Exercise requirements —
1 – In the forum post, how does the older version of the advent of code script handle the input?
2 – Copy out the records word for word, starting at the line that has "Click the Send quantity number field" and stopping after the line that has "pyautogui.click(x=528, y=183)". Leave out the pictures.

Reading text —

··········

Finally: when to choose which mm, and what options can I add to nim.cfg to further improve performance

enaaab460 (orginal) [2024-01-17T09:03:35+01:00] view original

Update: Tried benchmarking an older version of advent of code script, which parses the input in one go, then loops through the parsed sequences once for the first solution, then again for the second solution

import strutils,std/strformat,tables

type ball = tuple[number: int, color: string]
type set = seq[ball]
type game = seq[set]
var allgames = newSeq[game]()

proc processInputs(inputLines: seq[string]) =
  var gameId,ballnum: int
  var sets,balls,thisball: seq[string]
  var games,ballcolor: string
  for lineI,lineV in inputLines:
    # echo inputLines
    gameId = lineI + 1
    games = lineV.split(": ")[1]
    sets = games.split("; ")
    var thisgame = newSeq[set]()
    for setI,setV in sets.pairs:
      # echo "set " & setI.string
      var thisset = newSeq[ball]()

··········

Given information —
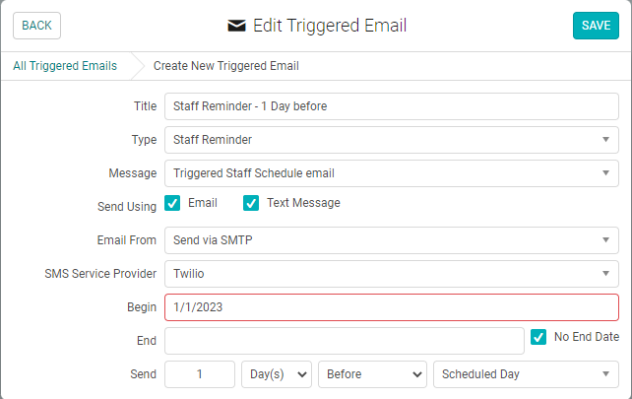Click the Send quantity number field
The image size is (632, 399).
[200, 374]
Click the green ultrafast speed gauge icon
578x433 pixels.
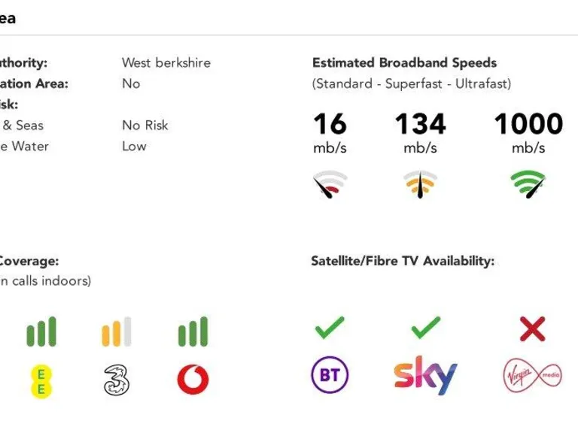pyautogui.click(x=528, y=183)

··········

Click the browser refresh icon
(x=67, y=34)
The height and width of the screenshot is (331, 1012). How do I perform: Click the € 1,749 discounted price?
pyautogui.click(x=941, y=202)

··········

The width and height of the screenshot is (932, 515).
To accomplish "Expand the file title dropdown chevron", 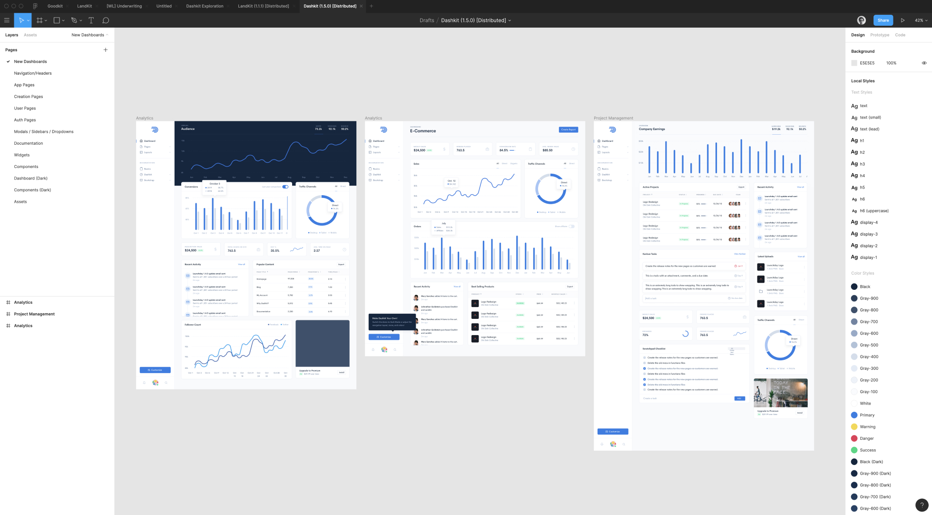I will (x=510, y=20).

··········

Expected responses —
1 – It parses the input in one go.

2 –
Click the Send quantity number field
The image size is (632, 399).
[200, 374]
Click the green ultrafast speed gauge icon
578x433 pixels.
pyautogui.click(x=528, y=183)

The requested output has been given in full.